— Given records —
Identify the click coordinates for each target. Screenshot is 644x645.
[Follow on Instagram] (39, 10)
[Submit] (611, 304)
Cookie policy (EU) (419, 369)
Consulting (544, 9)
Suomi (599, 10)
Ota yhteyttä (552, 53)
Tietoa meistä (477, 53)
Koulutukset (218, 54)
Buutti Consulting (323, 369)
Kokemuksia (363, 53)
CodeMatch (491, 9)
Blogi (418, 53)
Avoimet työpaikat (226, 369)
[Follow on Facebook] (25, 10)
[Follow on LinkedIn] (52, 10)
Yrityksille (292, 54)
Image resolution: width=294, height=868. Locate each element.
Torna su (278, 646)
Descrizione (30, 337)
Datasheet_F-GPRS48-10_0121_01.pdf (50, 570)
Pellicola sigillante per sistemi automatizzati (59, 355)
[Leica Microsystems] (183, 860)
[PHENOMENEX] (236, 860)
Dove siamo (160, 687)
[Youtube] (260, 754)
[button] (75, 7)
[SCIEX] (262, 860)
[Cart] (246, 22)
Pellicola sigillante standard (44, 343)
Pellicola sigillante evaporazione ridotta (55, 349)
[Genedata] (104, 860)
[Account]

— Problem to solve —
Copy the lines above, starting with the line that contains "Suomi (599, 10)" and going on through the line that contains "Yrityksille (292, 54)", and reproduce them without any change.

— Result for this task —
Suomi (599, 10)
Ota yhteyttä (552, 53)
Tietoa meistä (477, 53)
Koulutukset (218, 54)
Buutti Consulting (323, 369)
Kokemuksia (363, 53)
CodeMatch (491, 9)
Blogi (418, 53)
Avoimet työpaikat (226, 369)
[Follow on Facebook] (25, 10)
[Follow on LinkedIn] (52, 10)
Yrityksille (292, 54)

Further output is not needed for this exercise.